AI has no memory between conversations. Every new session starts blank. The model that helped you build your project yesterday has no idea your project exists today.

For a one-off question, that’s fine. For ongoing work — a project with conventions, context, and history — it’s fatal. Every session you’d have to re-explain everything.

There are two solutions, and serious agent architects use both.

Store important information in files the AI reads at the start of each session. CLAUDE.md is one form of this. The memory directory at ~/.claude/projects/[project]/memory/ is another.

How it works: You write facts into files. The agent reads those files. The facts are in context.

Strengths:

  • Simple — it’s just files
  • Human-readable and editable
  • No infrastructure required

Limits:

  • Bounded by the context window — you can’t load unlimited files
  • Manual to maintain — you write and update the files
  • Good for: project conventions, user preferences, architectural decisions

Solution 2: RAG (Retrieval-Augmented Generation)

Section titled “Solution 2: RAG (Retrieval-Augmented Generation)”

Instead of loading everything into context at once, store knowledge in a searchable system. When a question comes up, retrieve only the relevant pieces and inject them into context.

RAG breaks down as:

  • Retrieval — searching a knowledge base for information relevant to the current question
  • Augmented — adding that retrieved information to the AI’s context
  • Generation — the AI generates its response with the added context

Analogy:

  • Without RAG: Studying for an exam by memorizing the entire textbook. You’re limited by how much you can hold in your head (context window limit).
  • With RAG: Taking an open-book exam. You don’t memorize everything — you know where to find the right information and pull it when you need it.

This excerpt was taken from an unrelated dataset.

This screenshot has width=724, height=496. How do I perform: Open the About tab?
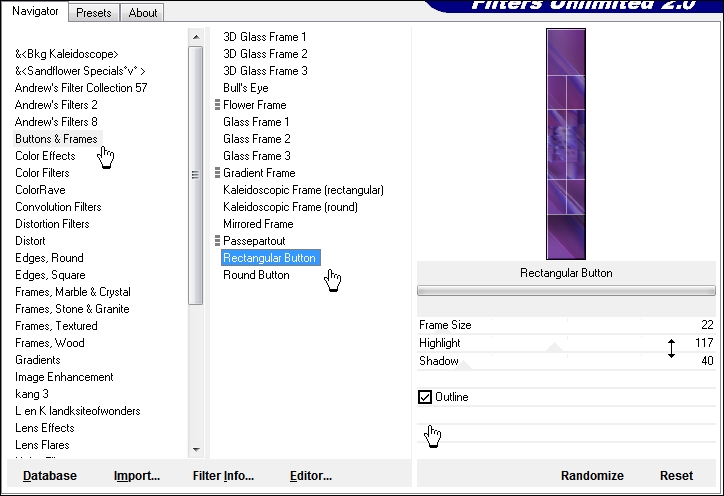click(x=143, y=13)
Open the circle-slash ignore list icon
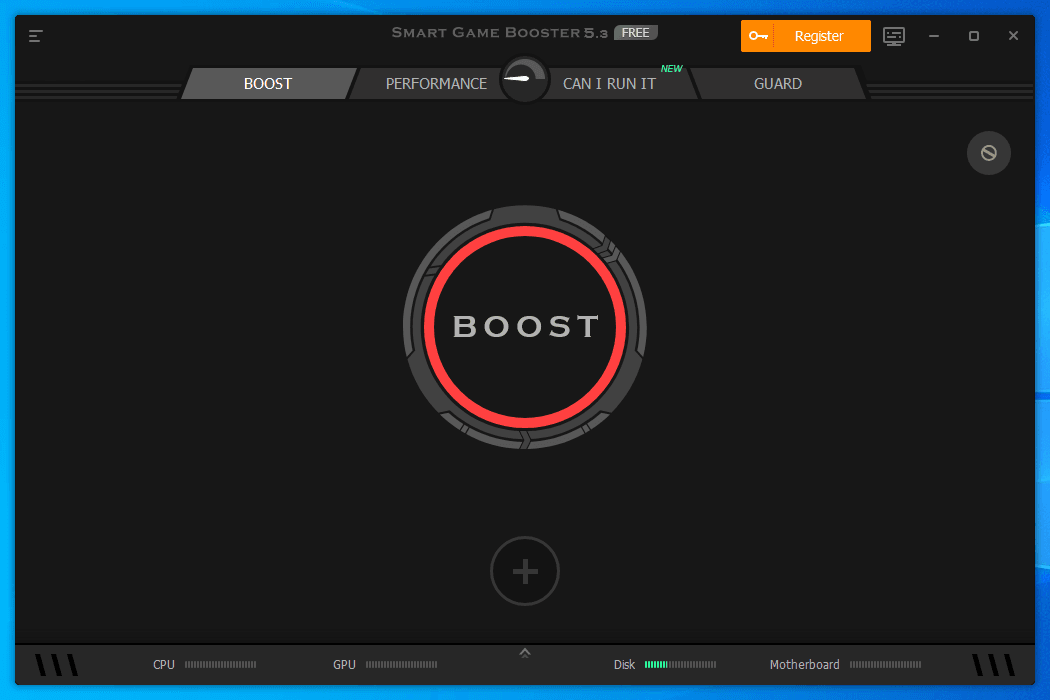Image resolution: width=1050 pixels, height=700 pixels. click(988, 153)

RAG scales where file-based memory can’t. A knowledge base can hold millions of documents. RAG finds the three relevant ones and puts those in context.

TermDefinition
EmbeddingA way to represent text as numbers so a computer can measure similarity between pieces of text. How RAG systems find “relevant” documents.
Vector databaseA database optimized for storing and searching embeddings. The filing system behind RAG.
Semantic searchSearching by meaning, not exact keywords. “How do I fix login?” finds results about “authentication errors” because the meaning is similar.
Knowledge baseAn organized collection of information an AI system can draw from
PartitionA section within a knowledge base — like folders within a filing cabinet. Keeps different topics from interfering with each other.

Use file-based memory when:

  • The knowledge is small and changes infrequently
  • You want humans to be able to read and edit it directly
  • You’re working on a single focused project

Use RAG when:

  • The knowledge base is large (hundreds of documents or more)
  • You need to search by meaning, not just load everything
  • Multiple agents or sessions need to share the same knowledge

In Phase 4, you’ll design full memory architectures that layer both approaches — working memory, session memory, persistent memory, and a shared knowledge base.